Beim GKV-Beitragsstabilisierungsgesetz, dass am 10. Juli beschlossen wurde, war klar, dass wir bei den Kürzungen im Bereich der Psychotherapie noch gezielt nachbessern müssen. Deshalb wurden folgende Änderungen beschlossen: Laufende Behandlungen werden ohne Unterbrechung fortgeführt, für besonders vulnerable Patientengruppen bleibt die extrabudgetäre Vergütung bestehen, und die Selbstverwaltung erhält den Auftrag festzulegen, welche Fälle künftig prioritär behandelt und weiterhin extrabudgetär vergütet werden. Demnach haben wir uns vergangenen Woche mit einem eigenen Entschließungsantrag ausdrücklich dazu verpflichtet, diese Verbesserungen zeitnah nach der Sommerpause in einem eigenen Gesetzgebungsverfahren zu beschließen, mit Wirkung zum selben Zeitpunkt wie das GKV-BStabG, also zum 1. Januar 2027.

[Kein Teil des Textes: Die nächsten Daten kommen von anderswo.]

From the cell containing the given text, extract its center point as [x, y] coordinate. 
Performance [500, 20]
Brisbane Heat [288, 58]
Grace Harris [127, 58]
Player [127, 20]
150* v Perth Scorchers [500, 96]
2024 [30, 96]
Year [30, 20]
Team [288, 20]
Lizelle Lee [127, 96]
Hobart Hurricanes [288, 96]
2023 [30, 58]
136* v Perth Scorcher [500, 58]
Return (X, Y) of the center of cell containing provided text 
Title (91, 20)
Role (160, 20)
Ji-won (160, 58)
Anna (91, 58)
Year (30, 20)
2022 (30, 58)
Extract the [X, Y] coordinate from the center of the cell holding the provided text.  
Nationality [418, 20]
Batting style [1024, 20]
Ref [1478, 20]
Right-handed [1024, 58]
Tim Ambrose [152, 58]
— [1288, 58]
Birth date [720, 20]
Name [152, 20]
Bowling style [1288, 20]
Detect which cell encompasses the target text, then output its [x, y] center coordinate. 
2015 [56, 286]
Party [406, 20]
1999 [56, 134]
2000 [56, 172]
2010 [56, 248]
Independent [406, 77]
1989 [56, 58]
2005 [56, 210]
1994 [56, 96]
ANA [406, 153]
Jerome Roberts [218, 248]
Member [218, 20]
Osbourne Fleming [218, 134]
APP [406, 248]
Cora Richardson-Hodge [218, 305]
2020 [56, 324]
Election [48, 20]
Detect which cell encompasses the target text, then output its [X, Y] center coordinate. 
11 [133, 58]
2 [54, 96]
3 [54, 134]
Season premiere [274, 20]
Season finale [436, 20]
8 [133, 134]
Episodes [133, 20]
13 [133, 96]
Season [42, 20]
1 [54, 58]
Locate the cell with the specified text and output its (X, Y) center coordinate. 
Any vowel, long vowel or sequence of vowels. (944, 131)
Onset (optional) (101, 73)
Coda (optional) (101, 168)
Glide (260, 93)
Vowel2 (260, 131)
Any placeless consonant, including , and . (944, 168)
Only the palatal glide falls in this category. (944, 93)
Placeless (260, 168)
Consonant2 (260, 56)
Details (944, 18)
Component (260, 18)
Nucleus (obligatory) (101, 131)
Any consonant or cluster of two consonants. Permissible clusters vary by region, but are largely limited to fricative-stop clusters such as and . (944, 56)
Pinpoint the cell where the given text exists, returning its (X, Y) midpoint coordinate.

Ebenfalls verabschiedet wurde das Gesetz zur Versorgungssicherheit Strom. Mit einem neuen Kapazitätsmechanismus schaffen wir den Investitionsrahmen für steuerbare Kraftwerkskapazitäten, die auch bei Dunkelflauten die Versorgung sicherstellen. Im parlamentarischen Verfahren haben wir dafür gesorgt, dass nicht nur große Energiekonzerne profitieren, sondern auch kleinere und kommunale Akteure faire Chancen bekommen. Neue Kraftwerke müssen wasserstoffbereit sein und ab 2045 klimaneutral betrieben werden.